Тугой комок перехватил Игорю дыханье. Теперь вокруг него все гудело и вихрилось. Солдаты хватали ружья, офицеры что-то кричали, в коновязях метались кони. Артиллеристы, давеча тащившие на своих плечах орудия, схватили тесаки и, перегоняя пехотинцев, кинулись вперед... Игорь побежал за ними.
Стрелки раскинулись цепью и пошли в атаку. Медленно, молча, не обращая внимания на открытый немцами огонь, они взяли подъем, достигли вражеских окопов, лавой хлынули в них.

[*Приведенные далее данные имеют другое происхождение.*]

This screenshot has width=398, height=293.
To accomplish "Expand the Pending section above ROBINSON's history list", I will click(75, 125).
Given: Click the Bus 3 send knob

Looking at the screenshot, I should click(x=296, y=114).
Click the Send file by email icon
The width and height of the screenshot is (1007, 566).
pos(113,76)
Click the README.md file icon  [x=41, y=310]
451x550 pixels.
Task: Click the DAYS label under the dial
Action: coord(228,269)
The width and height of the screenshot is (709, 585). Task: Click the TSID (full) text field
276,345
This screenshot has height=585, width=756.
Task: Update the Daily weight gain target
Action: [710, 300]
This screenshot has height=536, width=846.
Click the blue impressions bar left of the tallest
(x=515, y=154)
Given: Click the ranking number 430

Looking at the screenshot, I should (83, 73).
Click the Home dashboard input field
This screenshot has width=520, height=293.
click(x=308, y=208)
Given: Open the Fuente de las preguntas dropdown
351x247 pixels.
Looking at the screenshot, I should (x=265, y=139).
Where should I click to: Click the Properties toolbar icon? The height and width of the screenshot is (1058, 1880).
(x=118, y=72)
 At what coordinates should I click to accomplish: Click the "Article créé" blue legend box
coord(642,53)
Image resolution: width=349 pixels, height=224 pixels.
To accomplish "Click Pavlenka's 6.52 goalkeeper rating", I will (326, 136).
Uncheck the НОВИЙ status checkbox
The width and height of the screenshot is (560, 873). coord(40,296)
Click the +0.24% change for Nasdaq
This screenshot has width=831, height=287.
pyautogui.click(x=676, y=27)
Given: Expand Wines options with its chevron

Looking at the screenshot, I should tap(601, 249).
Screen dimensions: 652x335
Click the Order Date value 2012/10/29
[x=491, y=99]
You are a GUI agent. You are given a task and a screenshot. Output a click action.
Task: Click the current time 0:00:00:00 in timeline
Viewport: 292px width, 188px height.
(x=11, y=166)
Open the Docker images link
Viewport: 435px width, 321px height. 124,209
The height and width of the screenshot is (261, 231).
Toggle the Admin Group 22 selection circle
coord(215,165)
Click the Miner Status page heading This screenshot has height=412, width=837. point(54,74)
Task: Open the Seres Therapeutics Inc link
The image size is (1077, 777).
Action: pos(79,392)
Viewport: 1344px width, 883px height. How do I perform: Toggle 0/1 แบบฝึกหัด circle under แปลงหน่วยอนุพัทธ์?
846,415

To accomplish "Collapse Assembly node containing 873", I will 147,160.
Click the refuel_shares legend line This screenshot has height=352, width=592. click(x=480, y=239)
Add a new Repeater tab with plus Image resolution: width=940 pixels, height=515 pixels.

Игорь одичал, как все, работал прикладом кинутой кем-то винтовки, как все, колол штыком, норовил угодить немцу под подбородок, крякал, когда слышал хруст костей, видел кровь, заливавшую ему руки. На мгновение он заметил подле себя полковника, рубившего саблей немца, стоявшего на коленях и закрывшего лицо согнутыми руками. Еще через какое-то время помутневшим глазом – другой глаз был подбит и заплыл вспухшим веком – Игорь поймал хорошо запомнившуюся фигуру Ожередова. Рыбак колол тесаком немца, замахнувшегося на капитана. И капитан и Ожередов, оба без фуражек, оба черные и оскаленные, прикончили немца и долго топтали его бездыханное тело в неутолимом гневе...
Люди гнали перед собою десяток немцев, схватывались в обнимку с врагом и долго, не видя опасности со стороны, ломали друг друга. Оставшиеся в живых немцы бежали, бросая оружие, скидывая все, что только могло помешать им унести ноги. На бегу солдаты кидали, в них камнями, бросали комья грязи. Падали и подымались, догоняя, стреляли в упор, не прикладываясь, держа винтовку наперевес. Уморившись, падая на землю, они вырывали с корнем султаны папоротника, мешавшие им видеть противника, посылали ему вдогонку одну пулю за другой...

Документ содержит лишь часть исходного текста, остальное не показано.